** Opening Input material block **

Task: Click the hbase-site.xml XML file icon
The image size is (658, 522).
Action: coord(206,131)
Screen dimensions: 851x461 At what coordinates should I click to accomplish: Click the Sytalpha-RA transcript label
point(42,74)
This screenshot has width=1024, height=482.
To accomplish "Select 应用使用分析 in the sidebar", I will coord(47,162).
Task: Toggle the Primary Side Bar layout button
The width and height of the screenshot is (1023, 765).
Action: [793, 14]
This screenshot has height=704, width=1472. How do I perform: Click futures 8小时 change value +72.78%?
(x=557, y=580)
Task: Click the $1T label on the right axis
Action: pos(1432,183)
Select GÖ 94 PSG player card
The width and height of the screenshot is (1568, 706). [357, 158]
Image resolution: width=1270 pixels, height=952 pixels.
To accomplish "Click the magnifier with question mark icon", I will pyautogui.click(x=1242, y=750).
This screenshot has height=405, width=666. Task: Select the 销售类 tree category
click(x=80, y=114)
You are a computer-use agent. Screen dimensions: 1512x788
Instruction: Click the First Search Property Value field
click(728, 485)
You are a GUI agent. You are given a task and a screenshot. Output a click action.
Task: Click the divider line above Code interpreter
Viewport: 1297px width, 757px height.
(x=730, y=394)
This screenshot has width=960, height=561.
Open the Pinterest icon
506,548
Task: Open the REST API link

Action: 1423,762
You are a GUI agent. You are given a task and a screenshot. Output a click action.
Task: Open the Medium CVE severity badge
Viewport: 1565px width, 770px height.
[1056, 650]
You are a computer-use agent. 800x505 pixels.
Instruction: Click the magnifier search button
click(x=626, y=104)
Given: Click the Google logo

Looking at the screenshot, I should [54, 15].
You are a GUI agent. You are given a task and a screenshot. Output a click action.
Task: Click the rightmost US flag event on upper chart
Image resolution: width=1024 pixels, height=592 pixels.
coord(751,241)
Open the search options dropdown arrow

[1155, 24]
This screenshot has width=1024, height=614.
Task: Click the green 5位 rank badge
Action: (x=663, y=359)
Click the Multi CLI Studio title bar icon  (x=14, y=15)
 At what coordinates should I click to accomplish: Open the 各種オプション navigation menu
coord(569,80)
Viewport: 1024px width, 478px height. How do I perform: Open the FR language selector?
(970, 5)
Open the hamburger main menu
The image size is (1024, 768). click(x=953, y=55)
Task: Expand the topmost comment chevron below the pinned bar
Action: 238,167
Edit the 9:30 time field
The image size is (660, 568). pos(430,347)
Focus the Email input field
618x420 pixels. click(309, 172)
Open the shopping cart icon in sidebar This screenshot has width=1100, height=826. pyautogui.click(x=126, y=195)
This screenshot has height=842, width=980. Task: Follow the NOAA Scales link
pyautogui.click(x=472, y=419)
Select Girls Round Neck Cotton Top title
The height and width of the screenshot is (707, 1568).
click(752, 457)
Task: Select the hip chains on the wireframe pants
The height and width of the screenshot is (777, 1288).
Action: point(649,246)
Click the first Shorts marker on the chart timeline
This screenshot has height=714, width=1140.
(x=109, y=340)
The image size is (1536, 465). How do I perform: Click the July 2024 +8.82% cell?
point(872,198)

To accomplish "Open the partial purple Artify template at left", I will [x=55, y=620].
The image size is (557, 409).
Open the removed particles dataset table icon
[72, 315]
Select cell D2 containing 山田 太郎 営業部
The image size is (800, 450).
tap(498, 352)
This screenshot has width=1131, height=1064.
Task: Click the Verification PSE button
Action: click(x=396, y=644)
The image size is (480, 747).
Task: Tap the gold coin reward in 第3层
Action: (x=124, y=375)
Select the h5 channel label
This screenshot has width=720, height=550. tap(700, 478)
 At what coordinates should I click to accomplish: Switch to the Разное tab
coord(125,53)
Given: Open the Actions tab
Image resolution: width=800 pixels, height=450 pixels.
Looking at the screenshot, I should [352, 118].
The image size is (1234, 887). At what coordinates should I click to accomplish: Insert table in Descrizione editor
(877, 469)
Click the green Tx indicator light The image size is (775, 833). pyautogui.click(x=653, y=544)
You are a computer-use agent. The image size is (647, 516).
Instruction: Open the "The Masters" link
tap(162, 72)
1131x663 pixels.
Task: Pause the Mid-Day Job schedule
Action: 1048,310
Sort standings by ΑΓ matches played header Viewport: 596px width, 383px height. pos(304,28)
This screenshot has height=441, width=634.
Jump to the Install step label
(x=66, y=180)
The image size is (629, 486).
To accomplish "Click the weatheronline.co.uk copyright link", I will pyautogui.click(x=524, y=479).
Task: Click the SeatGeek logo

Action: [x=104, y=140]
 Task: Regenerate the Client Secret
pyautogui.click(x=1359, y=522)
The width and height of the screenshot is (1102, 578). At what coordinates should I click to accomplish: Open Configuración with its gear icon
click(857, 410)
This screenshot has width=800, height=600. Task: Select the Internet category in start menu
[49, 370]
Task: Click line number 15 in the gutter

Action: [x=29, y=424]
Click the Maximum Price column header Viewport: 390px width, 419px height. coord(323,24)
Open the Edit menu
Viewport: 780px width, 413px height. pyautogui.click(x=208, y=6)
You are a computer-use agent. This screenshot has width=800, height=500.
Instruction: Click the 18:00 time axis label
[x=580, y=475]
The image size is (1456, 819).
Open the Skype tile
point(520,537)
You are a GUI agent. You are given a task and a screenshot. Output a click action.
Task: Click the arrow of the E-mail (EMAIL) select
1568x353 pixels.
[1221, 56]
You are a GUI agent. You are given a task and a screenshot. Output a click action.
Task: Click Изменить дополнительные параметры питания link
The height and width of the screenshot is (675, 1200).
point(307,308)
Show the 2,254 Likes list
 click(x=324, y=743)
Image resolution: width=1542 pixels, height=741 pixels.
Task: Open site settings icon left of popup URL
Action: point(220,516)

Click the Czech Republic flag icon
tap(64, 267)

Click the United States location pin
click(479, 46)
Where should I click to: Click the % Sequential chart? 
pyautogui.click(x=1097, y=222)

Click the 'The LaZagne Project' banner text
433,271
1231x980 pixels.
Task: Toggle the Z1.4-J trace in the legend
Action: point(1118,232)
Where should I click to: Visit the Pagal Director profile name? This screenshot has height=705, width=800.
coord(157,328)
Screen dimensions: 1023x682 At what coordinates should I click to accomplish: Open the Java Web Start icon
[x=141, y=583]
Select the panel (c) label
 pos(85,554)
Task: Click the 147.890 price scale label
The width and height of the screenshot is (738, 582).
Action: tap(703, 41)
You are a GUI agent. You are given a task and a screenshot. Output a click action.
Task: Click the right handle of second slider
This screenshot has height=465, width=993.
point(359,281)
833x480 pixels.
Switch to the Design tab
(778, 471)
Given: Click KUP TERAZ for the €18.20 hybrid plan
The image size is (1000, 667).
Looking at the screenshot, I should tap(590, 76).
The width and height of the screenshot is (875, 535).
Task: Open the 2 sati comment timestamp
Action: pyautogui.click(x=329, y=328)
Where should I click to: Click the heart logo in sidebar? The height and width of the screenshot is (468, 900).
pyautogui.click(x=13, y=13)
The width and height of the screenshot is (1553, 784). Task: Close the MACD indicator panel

** Closing Input material block **

Exercise description
Only lines containing the string "computer" are needed. Pull each of them out of the records above.

Response below
You are a computer-use agent. Screen dimensions: 1512x788
You are a computer-use agent. 800x505 pixels.
You are a computer-use agent. The image size is (647, 516).
You are a computer-use agent. This screenshot has width=800, height=500.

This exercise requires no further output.